Reproduce verbatim every line of the entries from the line containing "The image size is (1920, 1080)." down to the line containing "[x=1066, y=1060]", including both of those lines.
▼▼▼
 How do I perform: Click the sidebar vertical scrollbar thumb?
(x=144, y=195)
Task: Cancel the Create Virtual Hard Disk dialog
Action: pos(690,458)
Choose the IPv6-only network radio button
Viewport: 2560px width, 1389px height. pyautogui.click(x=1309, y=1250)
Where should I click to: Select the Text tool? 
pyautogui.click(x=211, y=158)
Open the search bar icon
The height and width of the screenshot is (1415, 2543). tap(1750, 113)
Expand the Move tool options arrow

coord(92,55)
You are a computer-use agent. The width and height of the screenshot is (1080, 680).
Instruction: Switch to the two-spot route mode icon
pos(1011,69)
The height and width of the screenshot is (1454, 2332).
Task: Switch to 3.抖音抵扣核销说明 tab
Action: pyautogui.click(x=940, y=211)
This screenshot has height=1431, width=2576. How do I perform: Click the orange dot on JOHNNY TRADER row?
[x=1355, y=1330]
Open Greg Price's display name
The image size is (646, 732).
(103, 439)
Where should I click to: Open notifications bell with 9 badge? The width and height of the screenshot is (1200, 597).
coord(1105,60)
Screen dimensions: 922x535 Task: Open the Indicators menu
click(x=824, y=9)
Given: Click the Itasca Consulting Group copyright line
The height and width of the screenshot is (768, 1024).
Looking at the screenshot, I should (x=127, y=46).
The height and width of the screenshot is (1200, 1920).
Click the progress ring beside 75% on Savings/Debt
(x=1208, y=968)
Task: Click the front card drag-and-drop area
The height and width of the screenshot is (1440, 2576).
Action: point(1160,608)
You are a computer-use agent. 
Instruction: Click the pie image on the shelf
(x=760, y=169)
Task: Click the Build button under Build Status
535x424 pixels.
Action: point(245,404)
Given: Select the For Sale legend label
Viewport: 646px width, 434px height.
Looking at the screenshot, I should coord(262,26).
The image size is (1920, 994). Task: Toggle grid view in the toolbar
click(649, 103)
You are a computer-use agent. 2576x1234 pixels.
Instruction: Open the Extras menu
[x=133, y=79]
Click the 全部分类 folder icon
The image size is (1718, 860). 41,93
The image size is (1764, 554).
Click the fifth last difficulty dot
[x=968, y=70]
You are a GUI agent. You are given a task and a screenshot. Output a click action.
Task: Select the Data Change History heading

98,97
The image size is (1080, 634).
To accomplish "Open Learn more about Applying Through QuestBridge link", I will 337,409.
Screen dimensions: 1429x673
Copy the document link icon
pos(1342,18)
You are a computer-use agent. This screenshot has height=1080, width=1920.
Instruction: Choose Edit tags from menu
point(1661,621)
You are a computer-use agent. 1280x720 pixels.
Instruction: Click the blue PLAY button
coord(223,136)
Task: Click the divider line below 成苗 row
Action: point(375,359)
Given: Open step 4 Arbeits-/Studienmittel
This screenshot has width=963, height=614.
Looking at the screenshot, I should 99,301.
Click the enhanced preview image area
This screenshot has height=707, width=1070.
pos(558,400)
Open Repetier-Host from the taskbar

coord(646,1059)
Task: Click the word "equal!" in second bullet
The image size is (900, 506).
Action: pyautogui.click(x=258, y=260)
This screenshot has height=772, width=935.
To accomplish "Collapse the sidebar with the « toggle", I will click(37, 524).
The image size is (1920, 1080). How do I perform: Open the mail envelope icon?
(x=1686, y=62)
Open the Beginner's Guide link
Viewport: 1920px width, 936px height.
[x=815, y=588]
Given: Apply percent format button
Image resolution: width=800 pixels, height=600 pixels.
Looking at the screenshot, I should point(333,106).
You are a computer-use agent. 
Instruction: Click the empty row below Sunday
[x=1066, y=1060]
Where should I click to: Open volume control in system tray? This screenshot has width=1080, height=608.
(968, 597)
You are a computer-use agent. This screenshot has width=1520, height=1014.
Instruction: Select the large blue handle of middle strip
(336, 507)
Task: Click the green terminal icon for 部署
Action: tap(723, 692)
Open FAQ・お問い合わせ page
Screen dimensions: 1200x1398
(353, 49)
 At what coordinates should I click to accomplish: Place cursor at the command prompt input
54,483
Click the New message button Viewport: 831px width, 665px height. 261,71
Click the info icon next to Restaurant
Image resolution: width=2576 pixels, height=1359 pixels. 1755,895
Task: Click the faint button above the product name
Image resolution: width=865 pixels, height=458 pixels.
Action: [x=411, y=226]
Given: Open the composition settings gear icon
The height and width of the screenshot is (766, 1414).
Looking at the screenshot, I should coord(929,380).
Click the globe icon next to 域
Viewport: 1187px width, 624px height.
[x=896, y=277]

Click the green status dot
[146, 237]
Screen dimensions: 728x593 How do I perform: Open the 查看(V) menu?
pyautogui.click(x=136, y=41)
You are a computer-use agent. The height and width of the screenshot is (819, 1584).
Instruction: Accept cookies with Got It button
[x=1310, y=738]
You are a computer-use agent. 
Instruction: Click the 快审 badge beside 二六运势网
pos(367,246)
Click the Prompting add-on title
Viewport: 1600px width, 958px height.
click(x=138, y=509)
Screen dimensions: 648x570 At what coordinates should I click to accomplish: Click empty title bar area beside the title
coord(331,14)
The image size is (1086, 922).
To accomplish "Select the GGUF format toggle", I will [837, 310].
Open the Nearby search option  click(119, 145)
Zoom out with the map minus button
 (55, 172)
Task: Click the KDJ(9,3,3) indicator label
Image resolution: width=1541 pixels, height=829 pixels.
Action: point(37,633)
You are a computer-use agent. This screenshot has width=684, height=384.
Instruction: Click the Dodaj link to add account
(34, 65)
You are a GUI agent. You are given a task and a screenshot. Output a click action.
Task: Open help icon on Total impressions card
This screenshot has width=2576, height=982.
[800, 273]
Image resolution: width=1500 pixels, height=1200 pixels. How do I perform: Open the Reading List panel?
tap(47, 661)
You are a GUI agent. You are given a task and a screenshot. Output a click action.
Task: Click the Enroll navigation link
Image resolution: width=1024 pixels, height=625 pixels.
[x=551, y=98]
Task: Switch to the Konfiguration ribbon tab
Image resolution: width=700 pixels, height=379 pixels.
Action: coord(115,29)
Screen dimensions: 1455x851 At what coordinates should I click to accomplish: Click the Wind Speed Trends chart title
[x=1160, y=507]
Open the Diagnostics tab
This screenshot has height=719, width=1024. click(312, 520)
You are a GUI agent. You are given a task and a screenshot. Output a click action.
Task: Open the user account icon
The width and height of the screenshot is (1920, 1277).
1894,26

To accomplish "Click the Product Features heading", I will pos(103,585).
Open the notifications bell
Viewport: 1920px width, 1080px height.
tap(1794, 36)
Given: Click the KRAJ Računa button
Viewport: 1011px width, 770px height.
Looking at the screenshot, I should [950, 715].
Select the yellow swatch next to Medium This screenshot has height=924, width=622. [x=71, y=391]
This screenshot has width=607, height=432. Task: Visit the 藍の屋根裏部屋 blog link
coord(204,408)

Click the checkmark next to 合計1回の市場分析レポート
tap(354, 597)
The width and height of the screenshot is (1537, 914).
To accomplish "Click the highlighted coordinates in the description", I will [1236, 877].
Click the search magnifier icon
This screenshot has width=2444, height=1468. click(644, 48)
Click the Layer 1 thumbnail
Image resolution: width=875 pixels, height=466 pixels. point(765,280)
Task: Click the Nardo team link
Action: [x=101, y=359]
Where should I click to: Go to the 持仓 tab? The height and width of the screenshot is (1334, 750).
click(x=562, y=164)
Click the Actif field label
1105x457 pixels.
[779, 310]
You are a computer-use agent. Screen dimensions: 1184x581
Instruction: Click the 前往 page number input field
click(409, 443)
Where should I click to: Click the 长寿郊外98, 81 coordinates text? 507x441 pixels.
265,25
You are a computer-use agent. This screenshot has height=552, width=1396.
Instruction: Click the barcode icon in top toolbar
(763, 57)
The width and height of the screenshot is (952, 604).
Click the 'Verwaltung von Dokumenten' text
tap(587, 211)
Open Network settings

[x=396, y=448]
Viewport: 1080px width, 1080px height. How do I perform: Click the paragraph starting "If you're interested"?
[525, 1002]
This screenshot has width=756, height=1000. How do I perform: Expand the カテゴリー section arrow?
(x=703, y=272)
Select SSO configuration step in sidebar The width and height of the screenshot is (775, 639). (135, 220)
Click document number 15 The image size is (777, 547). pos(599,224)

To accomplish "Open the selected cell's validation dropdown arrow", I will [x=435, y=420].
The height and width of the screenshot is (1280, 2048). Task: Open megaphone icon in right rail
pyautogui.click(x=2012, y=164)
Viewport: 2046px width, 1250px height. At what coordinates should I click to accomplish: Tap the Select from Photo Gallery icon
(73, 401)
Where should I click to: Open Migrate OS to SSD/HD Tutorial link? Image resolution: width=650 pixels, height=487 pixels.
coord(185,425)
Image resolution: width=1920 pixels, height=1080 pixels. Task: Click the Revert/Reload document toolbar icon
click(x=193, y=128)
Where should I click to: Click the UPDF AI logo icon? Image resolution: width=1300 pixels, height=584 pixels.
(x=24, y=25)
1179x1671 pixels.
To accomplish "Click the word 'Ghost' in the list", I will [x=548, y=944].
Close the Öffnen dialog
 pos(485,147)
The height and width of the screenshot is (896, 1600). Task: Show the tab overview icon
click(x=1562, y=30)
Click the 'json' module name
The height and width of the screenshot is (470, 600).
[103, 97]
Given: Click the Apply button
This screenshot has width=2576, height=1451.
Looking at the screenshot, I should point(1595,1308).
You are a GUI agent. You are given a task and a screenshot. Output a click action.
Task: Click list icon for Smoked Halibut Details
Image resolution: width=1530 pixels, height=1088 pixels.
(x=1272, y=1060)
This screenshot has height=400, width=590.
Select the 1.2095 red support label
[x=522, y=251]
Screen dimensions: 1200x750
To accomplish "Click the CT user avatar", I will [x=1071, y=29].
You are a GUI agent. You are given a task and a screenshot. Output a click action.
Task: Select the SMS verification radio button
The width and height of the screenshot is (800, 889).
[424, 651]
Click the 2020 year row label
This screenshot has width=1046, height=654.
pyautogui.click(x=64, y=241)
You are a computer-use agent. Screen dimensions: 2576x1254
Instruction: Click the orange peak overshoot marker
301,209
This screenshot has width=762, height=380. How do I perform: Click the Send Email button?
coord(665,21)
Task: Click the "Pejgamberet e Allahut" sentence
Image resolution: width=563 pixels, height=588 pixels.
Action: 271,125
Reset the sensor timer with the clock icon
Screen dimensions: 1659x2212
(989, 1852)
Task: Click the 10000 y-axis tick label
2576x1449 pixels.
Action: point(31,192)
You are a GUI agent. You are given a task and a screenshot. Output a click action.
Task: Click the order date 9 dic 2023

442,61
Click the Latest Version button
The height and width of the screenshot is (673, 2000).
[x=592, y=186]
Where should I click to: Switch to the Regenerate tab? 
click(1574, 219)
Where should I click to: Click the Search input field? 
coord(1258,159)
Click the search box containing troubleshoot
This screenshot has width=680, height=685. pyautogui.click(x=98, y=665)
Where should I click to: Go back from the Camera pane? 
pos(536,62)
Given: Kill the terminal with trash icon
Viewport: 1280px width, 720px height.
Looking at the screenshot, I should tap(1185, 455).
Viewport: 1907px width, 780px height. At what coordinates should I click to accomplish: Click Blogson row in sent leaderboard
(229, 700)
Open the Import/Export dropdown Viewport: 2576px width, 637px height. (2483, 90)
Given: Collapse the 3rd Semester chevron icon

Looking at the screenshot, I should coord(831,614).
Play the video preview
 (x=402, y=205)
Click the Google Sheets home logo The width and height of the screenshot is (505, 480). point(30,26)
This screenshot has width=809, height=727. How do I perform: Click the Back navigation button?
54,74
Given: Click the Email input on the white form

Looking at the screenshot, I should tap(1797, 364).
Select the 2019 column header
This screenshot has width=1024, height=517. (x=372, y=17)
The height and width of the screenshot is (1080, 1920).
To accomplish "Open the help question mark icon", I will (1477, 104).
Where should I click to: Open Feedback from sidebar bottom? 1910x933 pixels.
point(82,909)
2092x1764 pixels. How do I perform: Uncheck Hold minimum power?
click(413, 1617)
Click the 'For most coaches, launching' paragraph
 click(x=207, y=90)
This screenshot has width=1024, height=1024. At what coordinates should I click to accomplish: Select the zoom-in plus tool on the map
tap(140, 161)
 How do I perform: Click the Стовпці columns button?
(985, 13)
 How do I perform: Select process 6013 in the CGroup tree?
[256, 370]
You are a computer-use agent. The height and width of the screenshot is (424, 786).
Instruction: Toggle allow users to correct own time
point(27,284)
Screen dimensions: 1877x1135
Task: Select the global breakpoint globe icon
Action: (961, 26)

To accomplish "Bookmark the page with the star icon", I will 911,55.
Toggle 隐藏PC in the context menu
▲▲▲
> [Response to this task]
The image size is (1920, 1080). How do I perform: Open the mail envelope icon?
(x=1686, y=62)
Open the Beginner's Guide link
Viewport: 1920px width, 936px height.
[x=815, y=588]
Given: Apply percent format button
Image resolution: width=800 pixels, height=600 pixels.
Looking at the screenshot, I should point(333,106).
You are a computer-use agent. 
Instruction: Click the empty row below Sunday
[x=1066, y=1060]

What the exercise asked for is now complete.